Render every line of the data below as a JSON list of strings, one string per line, omitting blank lines. Exclude the pictures from the answer.

☆ ☆ ☆ ☆

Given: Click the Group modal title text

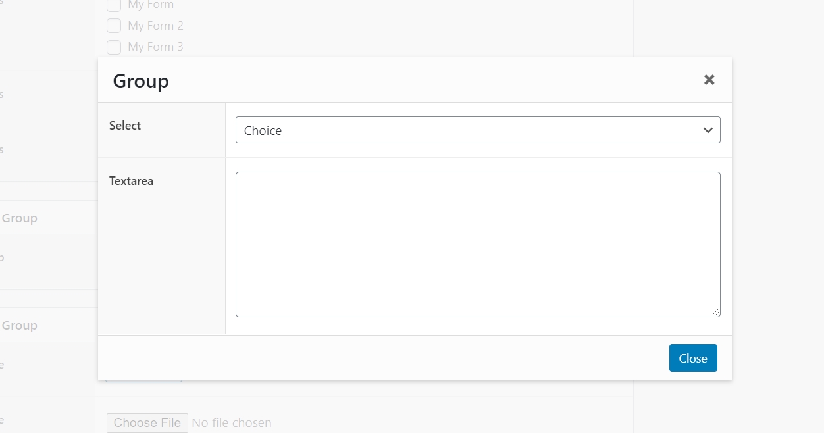Looking at the screenshot, I should 141,81.
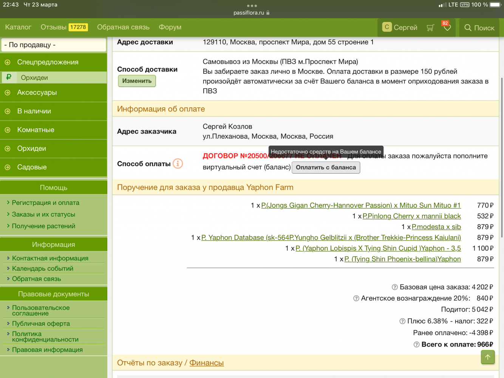Screen dimensions: 504x378
Task: Open the Каталог menu item
Action: [18, 27]
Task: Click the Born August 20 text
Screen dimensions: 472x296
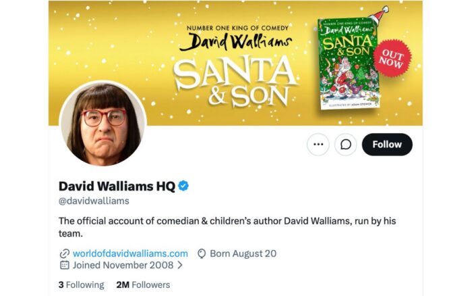Action: [x=243, y=253]
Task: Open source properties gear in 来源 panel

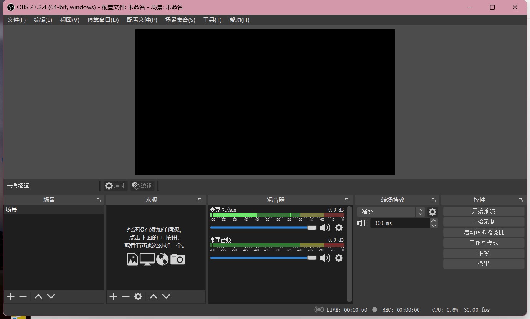Action: 138,296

☆ ☆ ☆ ☆

RESPONSE BELOW:
[
  "Given: Click the Group modal title text",
  "Looking at the screenshot, I should 141,81.",
  "Screen dimensions: 504x378",
  "Task: Open the Каталог menu item",
  "Action: [18, 27]",
  "Task: Click the Born August 20 text",
  "Screen dimensions: 472x296",
  "Action: [x=243, y=253]",
  "Task: Open source properties gear in 来源 panel",
  "Action: 138,296"
]